Os investigadores também descobriram que as aves migratórias parecem flutuar com o vento com mais frequência durante perturbações geomagnéticas no outono, em vez de despenderem grandes esforços para combater os ventos laterais.
O “esforço de voo” contra o vento foi reduzido em 25% sob céu nublado durante fortes tempestades solares no outono, sugerindo que uma combinação de sinais celestes obscurecidos e perturbações magnéticas pode dificultar a navegação.

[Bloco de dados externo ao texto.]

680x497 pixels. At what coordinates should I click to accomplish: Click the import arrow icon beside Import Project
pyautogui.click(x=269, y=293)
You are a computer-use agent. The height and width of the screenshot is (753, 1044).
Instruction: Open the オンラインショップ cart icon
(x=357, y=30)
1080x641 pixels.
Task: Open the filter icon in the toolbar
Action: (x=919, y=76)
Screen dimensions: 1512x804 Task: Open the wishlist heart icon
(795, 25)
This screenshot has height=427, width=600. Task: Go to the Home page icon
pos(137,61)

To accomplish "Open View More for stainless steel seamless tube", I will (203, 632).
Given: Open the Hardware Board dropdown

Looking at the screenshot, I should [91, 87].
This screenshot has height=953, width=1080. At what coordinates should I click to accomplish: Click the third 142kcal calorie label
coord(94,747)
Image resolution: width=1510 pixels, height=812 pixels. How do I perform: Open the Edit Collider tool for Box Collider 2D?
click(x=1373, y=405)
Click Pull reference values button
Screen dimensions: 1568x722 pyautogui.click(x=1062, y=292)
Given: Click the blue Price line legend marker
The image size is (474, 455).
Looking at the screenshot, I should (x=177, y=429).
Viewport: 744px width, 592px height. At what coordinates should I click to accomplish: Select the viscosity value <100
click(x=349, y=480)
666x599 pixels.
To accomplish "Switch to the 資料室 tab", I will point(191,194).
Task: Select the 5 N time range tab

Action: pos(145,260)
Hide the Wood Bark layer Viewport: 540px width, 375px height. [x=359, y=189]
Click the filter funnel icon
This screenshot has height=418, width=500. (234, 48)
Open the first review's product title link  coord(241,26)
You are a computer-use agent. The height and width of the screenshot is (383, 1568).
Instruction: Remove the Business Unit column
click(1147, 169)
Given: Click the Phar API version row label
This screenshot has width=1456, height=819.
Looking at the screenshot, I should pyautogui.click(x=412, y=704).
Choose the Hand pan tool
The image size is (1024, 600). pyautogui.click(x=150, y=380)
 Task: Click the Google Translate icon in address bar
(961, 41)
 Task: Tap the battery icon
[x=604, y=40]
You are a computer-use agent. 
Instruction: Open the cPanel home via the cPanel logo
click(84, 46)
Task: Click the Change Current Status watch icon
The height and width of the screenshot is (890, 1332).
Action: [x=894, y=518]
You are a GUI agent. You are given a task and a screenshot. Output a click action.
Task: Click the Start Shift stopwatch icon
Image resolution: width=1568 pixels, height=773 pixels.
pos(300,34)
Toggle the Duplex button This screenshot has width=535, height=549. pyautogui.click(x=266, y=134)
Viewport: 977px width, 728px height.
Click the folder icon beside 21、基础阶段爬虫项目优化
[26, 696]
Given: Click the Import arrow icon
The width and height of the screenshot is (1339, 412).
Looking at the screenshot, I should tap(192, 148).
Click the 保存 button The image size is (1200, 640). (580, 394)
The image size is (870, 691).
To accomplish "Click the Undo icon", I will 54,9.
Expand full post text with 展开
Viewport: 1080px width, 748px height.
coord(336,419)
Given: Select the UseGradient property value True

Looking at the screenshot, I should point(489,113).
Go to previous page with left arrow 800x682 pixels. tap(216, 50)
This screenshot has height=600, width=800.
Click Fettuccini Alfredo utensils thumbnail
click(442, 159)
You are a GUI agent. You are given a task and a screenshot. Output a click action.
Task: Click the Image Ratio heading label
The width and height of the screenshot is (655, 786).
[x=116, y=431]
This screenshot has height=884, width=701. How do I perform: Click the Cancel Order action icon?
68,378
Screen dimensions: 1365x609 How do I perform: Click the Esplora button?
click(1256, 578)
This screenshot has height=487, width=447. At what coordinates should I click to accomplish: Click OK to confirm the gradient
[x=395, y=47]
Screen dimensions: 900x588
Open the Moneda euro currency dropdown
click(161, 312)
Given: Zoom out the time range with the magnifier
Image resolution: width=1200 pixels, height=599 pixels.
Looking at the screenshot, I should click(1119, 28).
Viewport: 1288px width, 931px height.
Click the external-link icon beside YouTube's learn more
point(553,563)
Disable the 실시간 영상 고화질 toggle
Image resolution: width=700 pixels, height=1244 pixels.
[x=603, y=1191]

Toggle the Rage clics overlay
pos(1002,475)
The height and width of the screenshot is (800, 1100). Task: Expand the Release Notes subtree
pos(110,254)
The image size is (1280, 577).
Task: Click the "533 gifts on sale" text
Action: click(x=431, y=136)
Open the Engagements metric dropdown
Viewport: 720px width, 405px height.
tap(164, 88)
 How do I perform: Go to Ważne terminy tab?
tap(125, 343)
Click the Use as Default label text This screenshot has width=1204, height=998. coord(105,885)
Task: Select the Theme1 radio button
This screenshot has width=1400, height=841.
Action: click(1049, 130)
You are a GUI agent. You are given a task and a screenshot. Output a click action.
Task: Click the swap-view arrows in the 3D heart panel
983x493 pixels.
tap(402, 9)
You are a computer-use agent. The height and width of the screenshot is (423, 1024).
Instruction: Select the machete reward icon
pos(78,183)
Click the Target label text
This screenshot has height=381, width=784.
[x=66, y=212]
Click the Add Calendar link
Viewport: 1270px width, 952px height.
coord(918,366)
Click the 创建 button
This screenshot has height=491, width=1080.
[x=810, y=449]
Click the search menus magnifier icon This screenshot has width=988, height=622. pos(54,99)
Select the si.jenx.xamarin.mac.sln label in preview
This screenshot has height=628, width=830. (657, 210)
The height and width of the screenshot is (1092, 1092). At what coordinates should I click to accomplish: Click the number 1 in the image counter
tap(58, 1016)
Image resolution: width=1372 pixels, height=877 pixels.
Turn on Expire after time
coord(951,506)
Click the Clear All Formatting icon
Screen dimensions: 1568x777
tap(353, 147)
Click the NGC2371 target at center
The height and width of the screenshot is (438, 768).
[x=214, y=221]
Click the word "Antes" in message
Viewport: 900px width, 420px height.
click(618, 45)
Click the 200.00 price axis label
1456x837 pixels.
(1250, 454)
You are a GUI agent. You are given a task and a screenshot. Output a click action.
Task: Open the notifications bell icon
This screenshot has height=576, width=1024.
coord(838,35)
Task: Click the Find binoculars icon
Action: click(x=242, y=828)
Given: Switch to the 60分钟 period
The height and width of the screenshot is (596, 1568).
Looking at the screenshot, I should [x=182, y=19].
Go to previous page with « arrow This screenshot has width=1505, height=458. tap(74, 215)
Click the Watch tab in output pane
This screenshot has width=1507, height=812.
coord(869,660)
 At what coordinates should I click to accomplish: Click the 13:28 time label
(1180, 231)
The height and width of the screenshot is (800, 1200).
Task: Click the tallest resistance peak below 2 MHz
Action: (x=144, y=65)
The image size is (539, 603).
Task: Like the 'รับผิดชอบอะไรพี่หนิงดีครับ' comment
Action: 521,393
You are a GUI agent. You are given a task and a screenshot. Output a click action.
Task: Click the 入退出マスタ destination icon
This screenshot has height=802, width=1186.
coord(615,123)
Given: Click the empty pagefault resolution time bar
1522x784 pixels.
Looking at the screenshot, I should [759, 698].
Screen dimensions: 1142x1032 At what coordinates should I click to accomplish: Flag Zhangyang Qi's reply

“Os nossos resultados sugerem que menos aves migram durante fortes perturbações geomagnéticas e que as aves migratórias podem ter mais dificuldade de navegação, especialmente sob condições nubladas no outono”, disse Gulson-Castillo, que conduziu o estudo como parte da sua tese de doutoramento. “Como resultado, eles podem gastar menos esforço navegando ativamente durante o vôo e, consequentemente, voar em maior alinhamento com o vento”.
Além de Gulson-Castillo, Winger, Welling e Bui, os autores do artigo PNAS são Benjamin Van Doren da Cornell University, Kyle Horton da Colorado State University, Jing Li do Departamento de Estatística e Departamento de Bioestatística da UM, Mark Moldwin da Departamento de Ciências e Engenharia Climáticas e Espaciais da UM, e Kerby Shedden do Departamento de Estatísticas da UM.
Winger e Moldwin foram apoiados por uma bolsa MCubed da Universidade de Michigan. Gulson-Castillo foi apoiado por uma bolsa de pesquisa de pós-graduação da National Science Foundation e uma bolsa de mérito da UM Rackham. Van Doren foi apoiado por uma bolsa de pós-doutorado presidencial da Cornell. Moldwin também foi apoiado por uma doação da NSF.